At the time Europe was on edge. A chief of police in attendance happened to remark that the entire reserve of naval cordite lay guarded only by a couple of unarmed constables, and this was how it had been for many years. Churchill was horrified that the supplies were so vulnerable to German infiltrators. There and then he called the War Office and demanded that Infantry start guarding it immediately. There was serious resistance, but Churchill insisted. Within hours the cordite was safe.
The point is that Churchill did not care what people thought of his action. It was the right thing to do, and he made sure it got done. It wasn’t about politics, and it wasn’t about ego. This story reminds me of the many times I’ve pushed for backups, backup testing, and security. It just must be done, and never be embarrassed by sincerely caring about your systems.
“In the matter of reforming things, as distinct from deforming them,
there is one plain and simple principle; a principle which will probably
be called a paradox. There exists in such a case a certain institution
or law; let us say for the sake of simplicity, a fence or gate erected
across a road. The more modern type of reformer goes gaily up to it
and says, ‘I don’t see the use of this; let us clear it away.’
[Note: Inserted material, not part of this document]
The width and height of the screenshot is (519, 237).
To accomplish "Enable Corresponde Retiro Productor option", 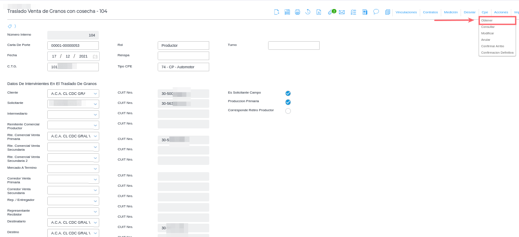I will coord(288,111).
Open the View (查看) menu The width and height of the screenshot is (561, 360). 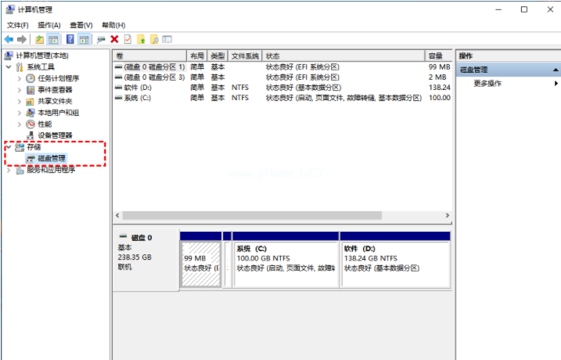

To which the more intelligent type of reformer will do well to answer:
‘If you don’t see the use of it, I certainly won’t let you clear it away.
Go away and think. Then, when you can come back and tell me that you do see the use of it, I may allow you to destroy it.'” — G.K. Chesterton, The Thing (1929)
Chesterton’s Fence is a wonderful principle. The essence of good engineering — engineering people can rely on — is being conservative. You shouldn’t change a system until understand why it operates the way it does — in fact, one of the signs of a very experienced developer is one who can approach a code base and quickly grasp what is incidental, and what is deliberate.
You must understand what went before you. You must understand the build procedure, the DevOps processes, the libraries in use. When it comes to refactoring code, and rebuilding systems, Chesterton’s Fence is key.
SPOCK: “[Starship] Reliant’s prefix number is one-six-three-zero-nine.”
SAAVIK: “I don’t understand”.
KIRK: “You have to learn why things work on a starship”.
Star Trek II: The Wrath of Khan (1982)
This three-line exchange, from my favourite Star Trek film, says so much about the engineers I have admired and emulated. In The Wrath of Khan Kirk gains a critical advantage over Khan because Kirk isn’t just a superb commander of men, but he understands everything about his ship.
You must do the same when it comes to being an engineer. To excel you have to know how stuff actually works. Pretending to know doesn’t cut it.
There is no secret to getting there. You must take the time to study your discipline — and it will take time. But it makes all the difference.
“The more he drives his men the more he will save their lives” — Dwight D. Eisenhower, Crusade in Europe (1948).
Before he became the 34th President of the United States, Eisenhower wrote a lucid book on the invasion of Europe that liberated the continent from Nazi Germany. He made the above comment about General Patton, a man with whom he often disagreed, but whom he acknowledged was a superb leader of men on the battlefield. He knew that Patton was right to drive his men as hard as possible in battle, because doing so actually saved their lives.
What I always took from this is that by always pushing your team to do their best, to go the extra mile, you’re actually saving them more work in the long run. Of course, one must know when to stop — this is why management is hard — but you should never hesitate from pushing your fellow programmers to be their best, and do their best work.
“For a successful technology, reality must take precedence over public relations, for Nature cannot be fooled.” — Richard Feynman, Personal observations on the reliability of the Shuttle (1986)
This is my favourite thought and, as the closing lines in Feynman’s report on the Challenger disaster, quite famous.
As engineers we work in the real world; there is no magic. When something won’t work, you must accept that it won’t work, and as engineers and developers we must always remember this. We must communicate this to our peers, and we must be honest with ourselves.
Bugs don’t solve themselves, system failures don’t occur without reason. They can’t be wished away.
To be a successful programmer – to build systems that operate, reliably for years — you must get the details right. Because it’s all details to a computer, and the computer is relentless. The machine does exactly as it is instructed, and of course, that’s its strength. But you can’t fool it. You have to build it right.
So to be an effective engineer, be a conviction engineer. Believe in what you do, and always believe in doing it right.